## Problem statement
In the entries that follow, the lines from the line containing "Bookmark this page in address bar" up to and including the line containing "Open the states chart icon in header" must be copied exactly, with pictures omitted.

## Data excerpts
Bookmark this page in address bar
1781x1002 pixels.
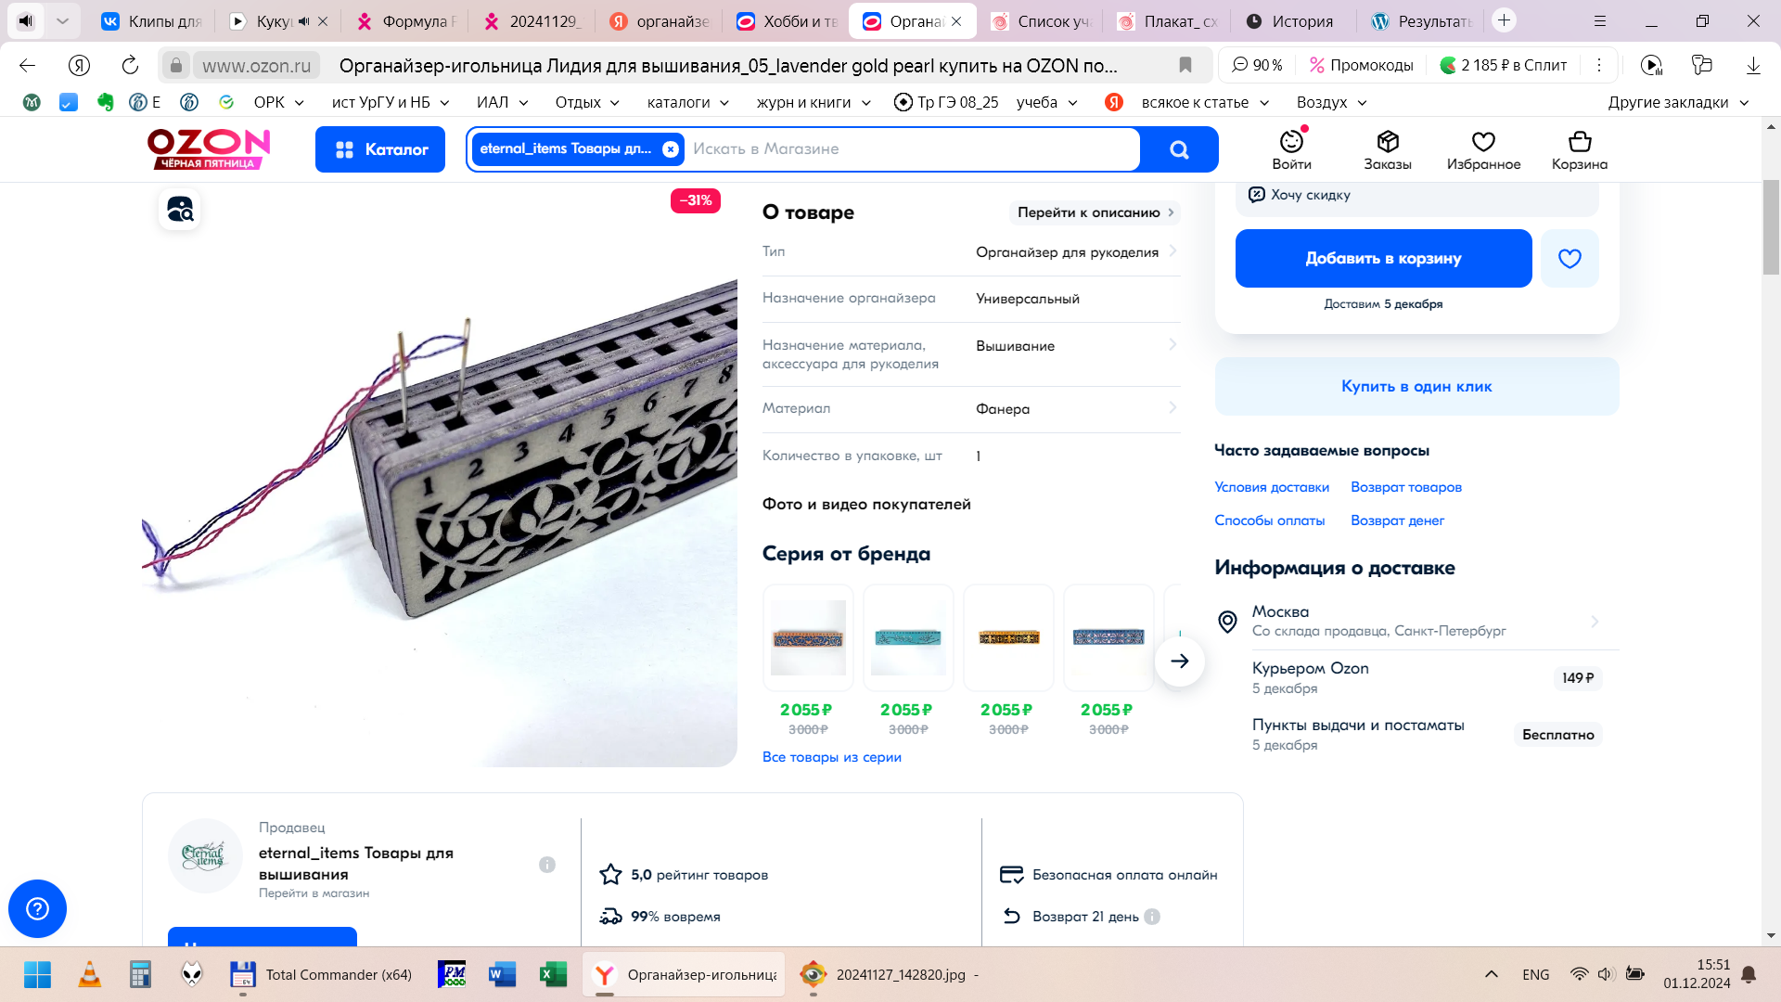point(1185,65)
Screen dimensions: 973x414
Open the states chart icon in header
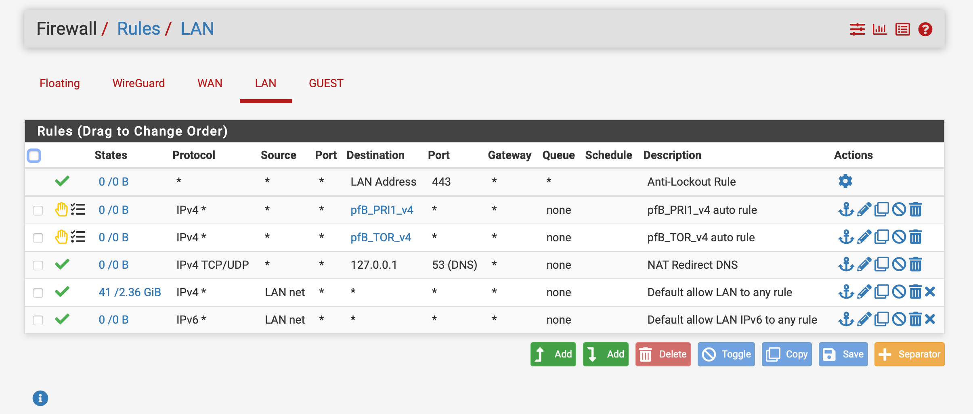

...

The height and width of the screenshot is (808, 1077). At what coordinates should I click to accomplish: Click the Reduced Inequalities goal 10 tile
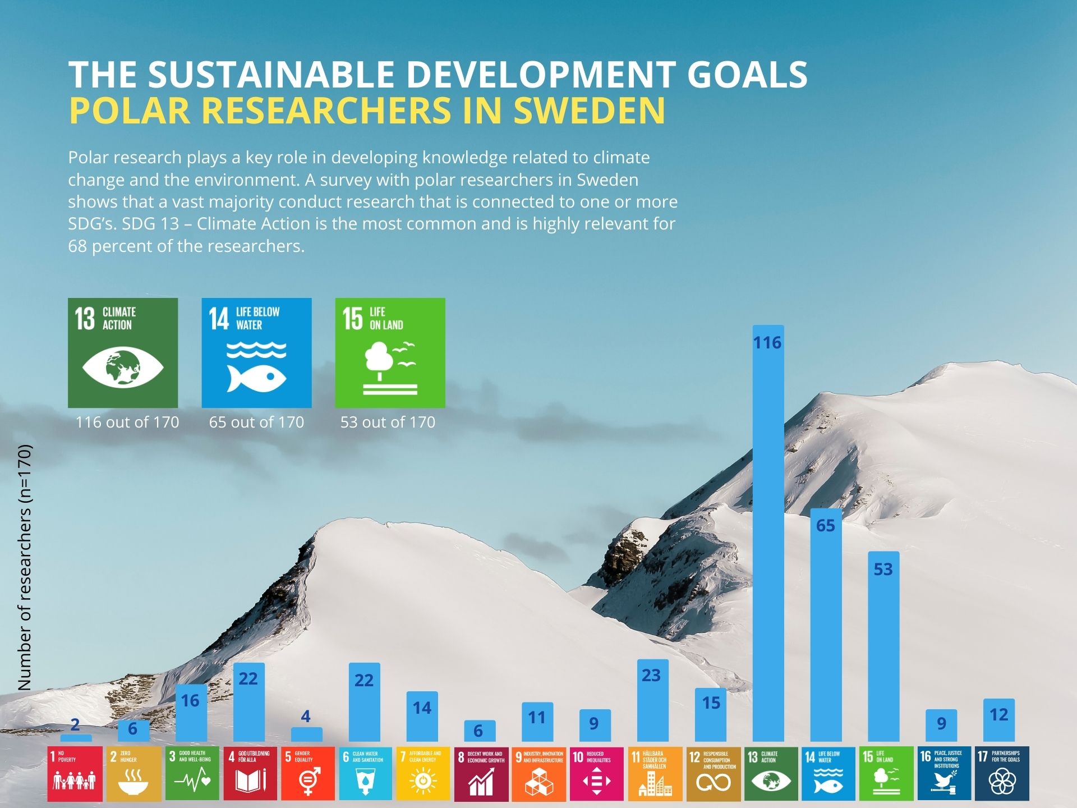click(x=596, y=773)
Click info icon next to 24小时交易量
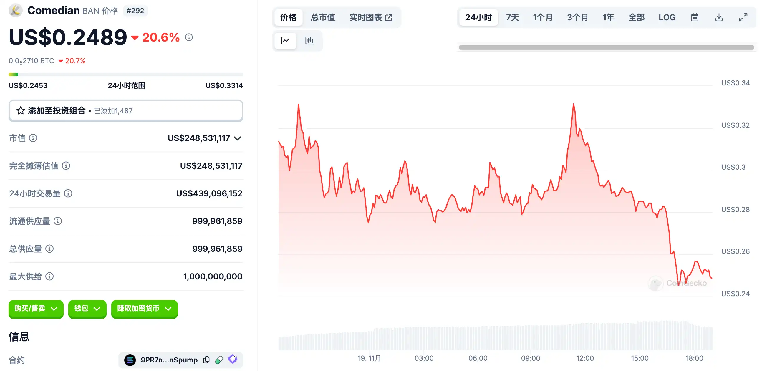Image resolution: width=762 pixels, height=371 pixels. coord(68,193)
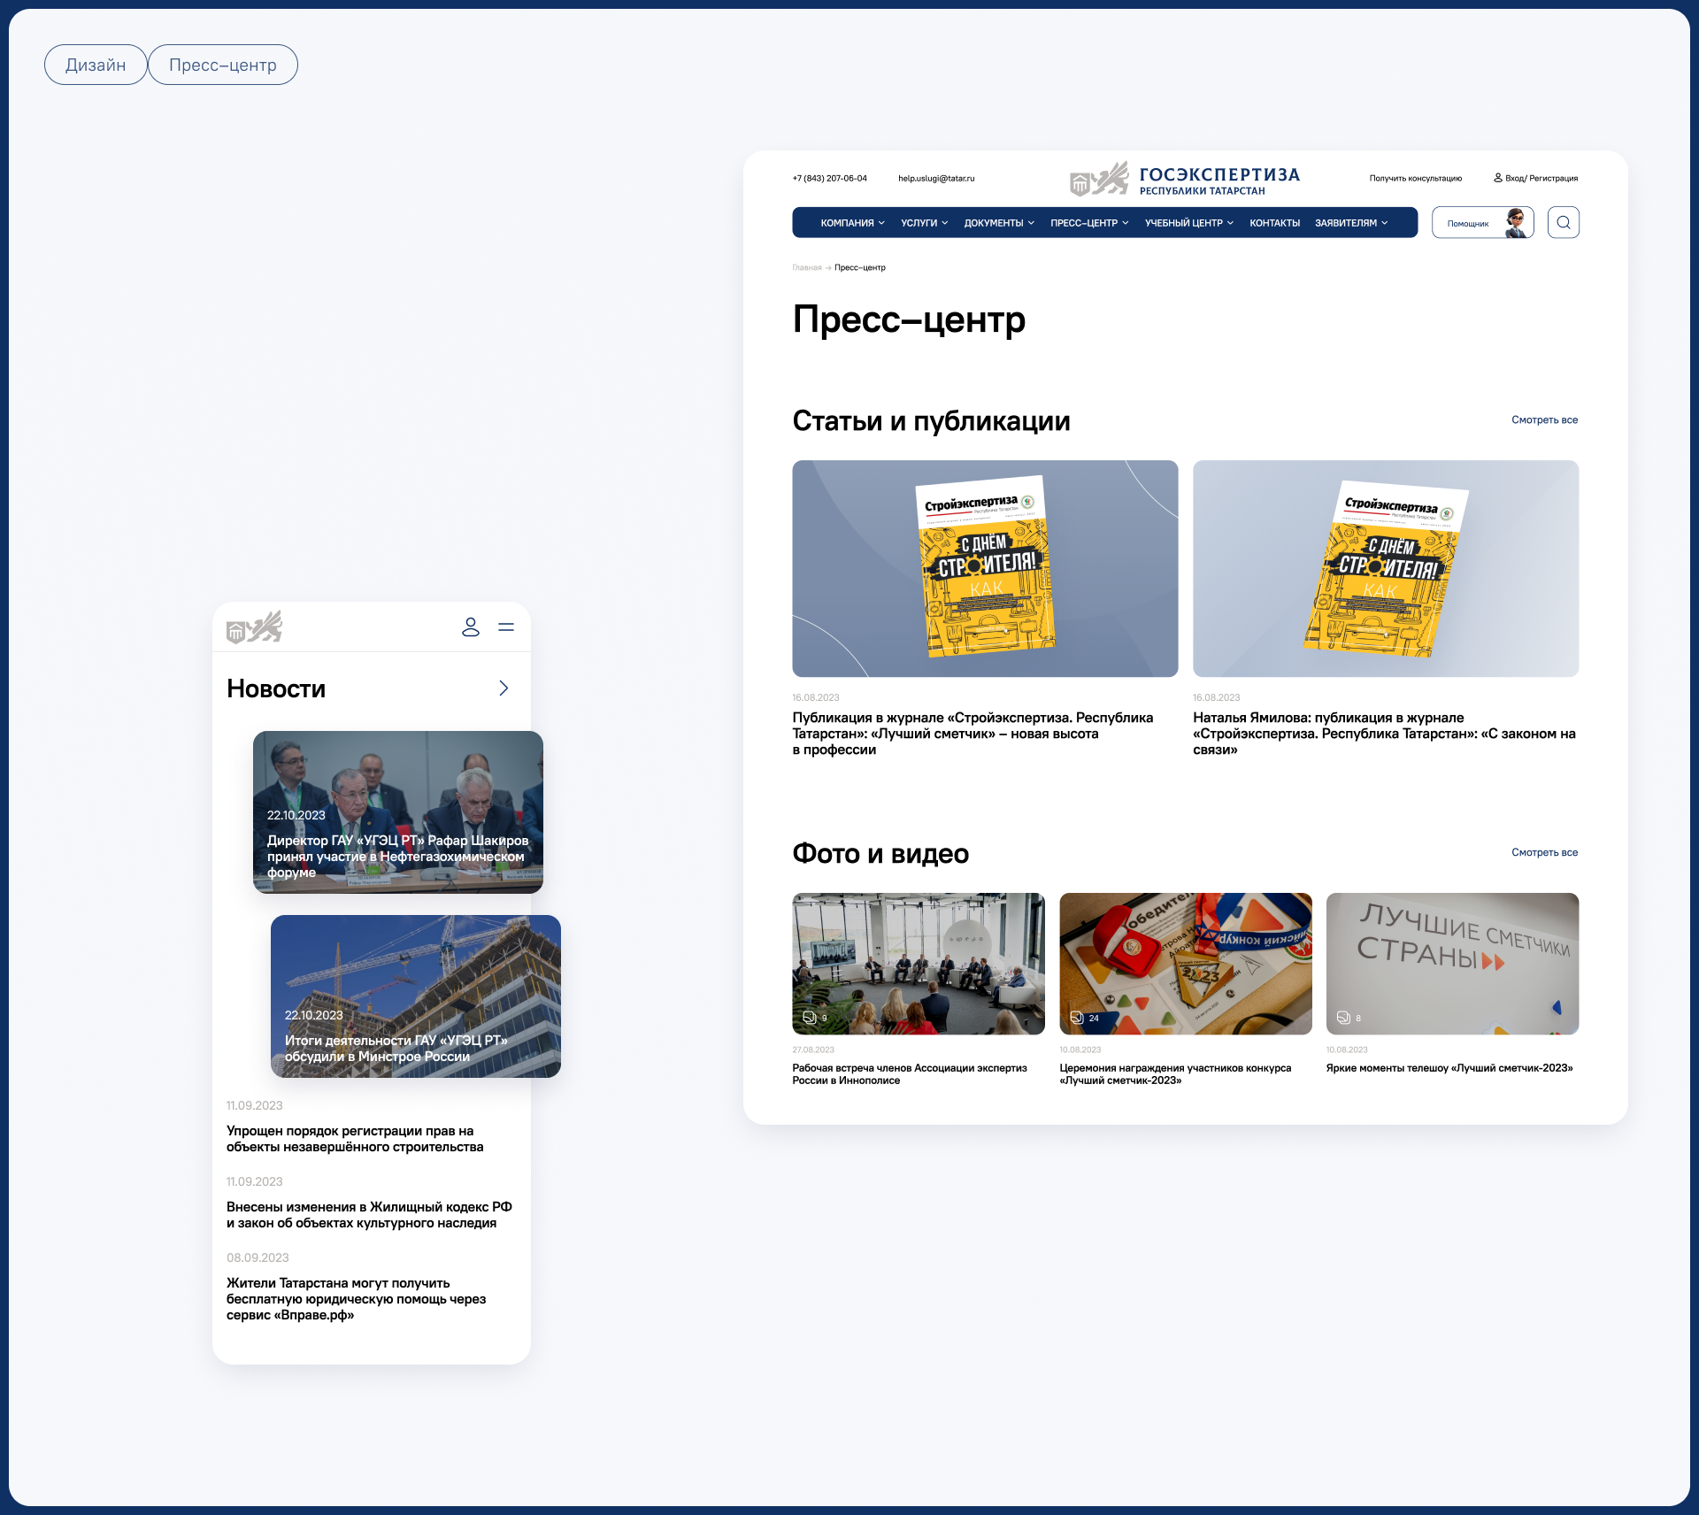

## Reply to the task
Bookmark this page in address bar
1781x1002 pixels.
point(1185,65)
Screen dimensions: 973x414
Open the states chart icon in header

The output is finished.